All distributed training related properties `cluster_spec`, `is_chief`,
`master` , `num_worker_replicas`, `num_ps_replicas`, `task_id`, and
`task_type` are set based on the `TF_CONFIG` environment variable, if the
pertinent information is present. The `TF_CONFIG` environment variable is a
JSON object with attributes: `cluster` and `task`.

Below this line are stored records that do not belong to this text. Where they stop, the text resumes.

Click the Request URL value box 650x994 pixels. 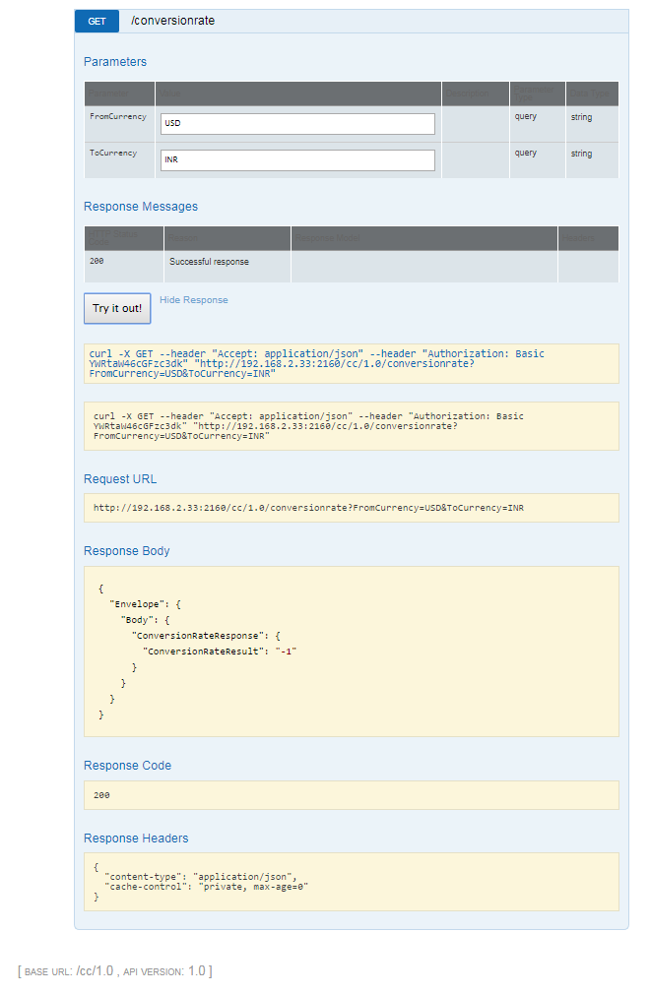[x=351, y=508]

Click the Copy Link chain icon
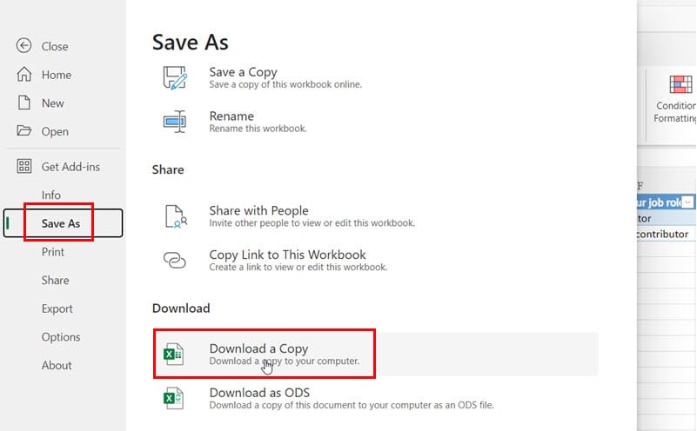pyautogui.click(x=175, y=260)
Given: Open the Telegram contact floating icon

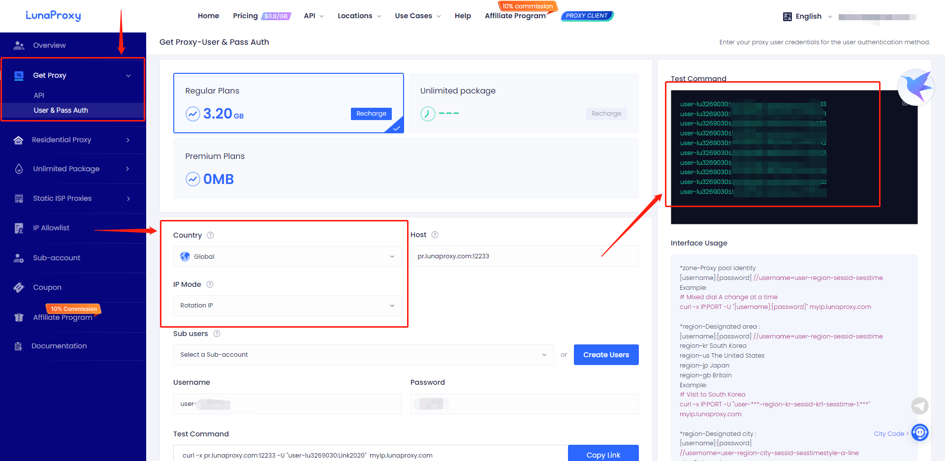Looking at the screenshot, I should pyautogui.click(x=919, y=406).
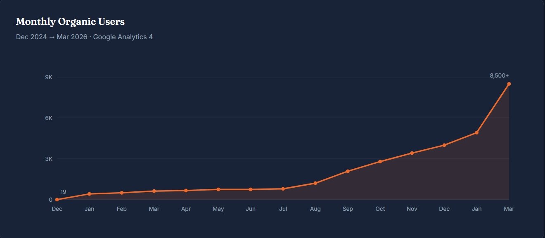Click the Monthly Organic Users chart title
This screenshot has width=545, height=238.
[70, 21]
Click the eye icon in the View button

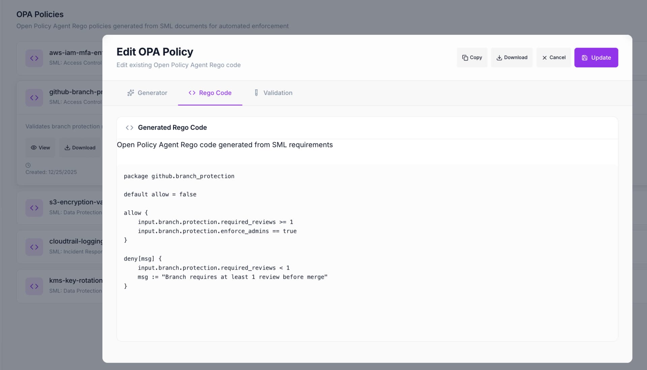[x=34, y=148]
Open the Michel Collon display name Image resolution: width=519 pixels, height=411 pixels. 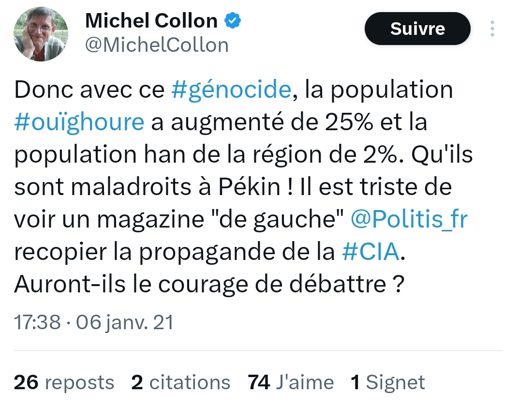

`cluster` is a JSON serialized version of `ClusterSpec`'s Python dict from
`server_lib.py`, mapping task types (usually one of the `TaskType` enums) to
a list of task addresses.
`task` has two attributes: `type` and `index`, where `type` can be any of
the task types in `cluster`. When `TF_CONFIG` contains said information,
the following properties are set on this class:
* `cluster_spec` is parsed from `TF_CONFIG['cluster']`. Defaults to {}. If
present, must have one and only one node in the `chief` attribute of
`cluster_spec`.
* `task_type` is set to `TF_CONFIG['task']['type']`. Must set if
`cluster_spec` is present; must be `worker` (the default value) if
`cluster_spec` is not set.
* `task_id` is set to `TF_CONFIG['task']['index']`. Must set if
`cluster_spec` is present; must be 0 (the default value) if
`cluster_spec` is not set.
* `master` is determined by looking up `task_type` and `task_id` in the
`cluster_spec`. Defaults to ''.
* `num_ps_replicas` is set by counting the number of nodes listed
in the `ps` attribute of `cluster_spec`. Defaults to 0.
* `num_worker_replicas` is set by counting the number of nodes listed
in the `worker` and `chief` attributes of `cluster_spec`. Defaults to 1.
* `is_chief` is determined based on `task_type` and `cluster`.
There is a special node with `task_type` as `evaluator`, which is not part
of the (training) `cluster_spec`. It handles the distributed evaluation job.
Example of non-chief node:
cluster = {'chief': ['host0:2222'],
'ps': ['host1:2222', 'host2:2222'],
'worker': ['host3:2222', 'host4:2222', 'host5:2222']}
os.environ['TF_CONFIG'] = json.dumps(
{'cluster': cluster,
'task': {'type': 'worker', 'index': 1}})
config = RunConfig()
assert config.master == 'host4:2222'
assert config.task_id == 1
assert config.num_ps_replicas == 2
assert config.num_worker_replicas == 4
assert config.cluster_spec == server_lib.ClusterSpec(cluster)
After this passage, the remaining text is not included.